6. FamilySearch Memories
Another app from FamilySearch International, this app lets you capture and organize the family history that you’re creating right now, and have recently made. In addition to letting you upload photographs and text there is a record feature that lets you record family stories. It’s the perfect way to ensure that future generations will have a genealogical record to treasure and can also be a great way to organize information from your older living relatives. Available for iPhone and Android.
Photo and Document Digitization
One of the greatest treasure troves of family history searches is always the visual records left behind. By adding a quality digitization app to your phone you can hold on to these pictures forever, not having to leave them behind in archives and documents, and you can carry them around in your pocket while keeping them neatly organized.
7. Photoscan by Google
This app, which is available for Android and Apple, is a great choice for taking higher quality scans of pictures than you get by simply taking a picture of a picture. The app helps to minimize glare and will let you find the margins of the photo to help with the distortion. Ironically, though it is a Google app, the ratings are much higher for the iPhone than Android. When you tie it in with Google Photo you can have automatic backups with nearly unlimited free storage and a powerful way to search your own photos. Read more about this app here.
8. Photomyne
Photomyne is another free photo digitization app and it has some really unique features – such as the ability to scan a group of photos at one time. The main version, which allows unlimited photos scans, is free. The upgraded version that includes additional features such as albums is $4.99. You can read our how-to on using this app here.
9. Adobe Scan
The concerns that come with scanning documents are somewhat different from those of a photo. With a photo you want it to look as close to the original as possible, but with a document, the main concern is ensuring there is good readability. PDF scans are a good choice for storing high quality scans of any document. Read more about file types for genealogy here. Adobe Scan is available for both iPhone and Android.
Translation
Once upon a time people either had to shell out a lot of money to hire a professional translator or spend hours hovered over a dictionary just to make basic sense of an old foreign language document. Those days are over with the magic of translation apps. Although a translation app will never be able to match the accuracy of a translator – they can give you the rough translations you need to make sense of a document.
10. Google Translate
One of our favorite translation services is likely one you’re already using on your computer and, luckily, there is a nice app available for mobile devices as well. In addition to being able to instantly translate text as you type the app has the ability to read text in images captured by the camera and translate those! Of course, this only works for typed text at this time but this feature can save you a lot of work. Available for iPhone and Android.

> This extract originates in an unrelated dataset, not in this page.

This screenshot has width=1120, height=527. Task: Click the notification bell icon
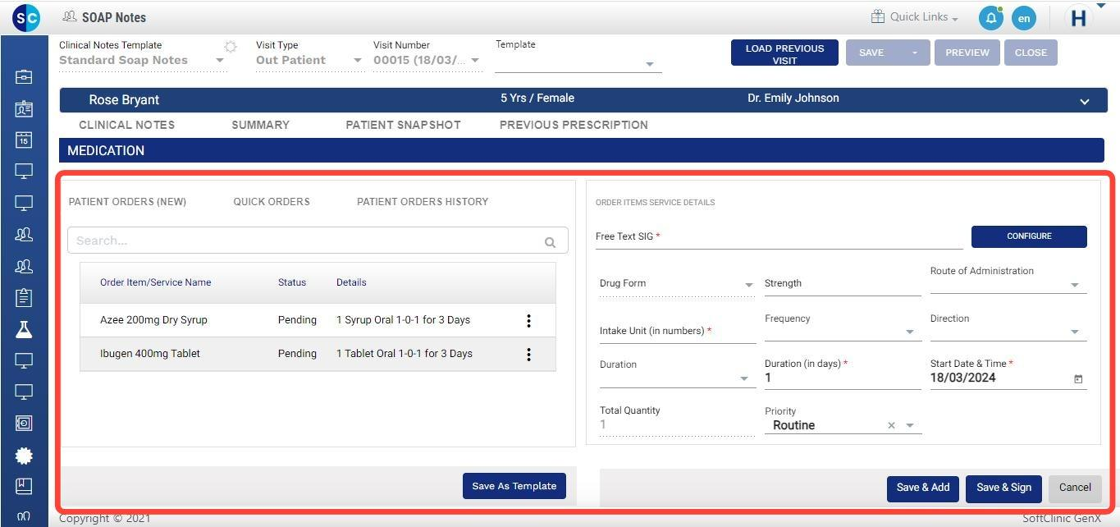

About Alexandra: Though Alexandra Mendez-Diez has not invested a great deal of time into researching her own genealogy, on her father’s side, a few well-placed phone calls to Miami once led to her discovering and meeting long-lost teenage second cousin twins in Havana. And while she would like to look further into the less common spelling of her second apellido to find out if it is as she suspects a direct link to Sephardic Jews from Spain, she’s been much more preoccupied with researching the genealogy of James Joyce’s fictional character Molly Bloom from Ulysses. This has taken her to Granada in the South of Spain, where she spent several months sorting through early 20th century hand-written court archives in search of Molly Bloom’s mother, a woman who never lived (hazard of being fictional), but could have.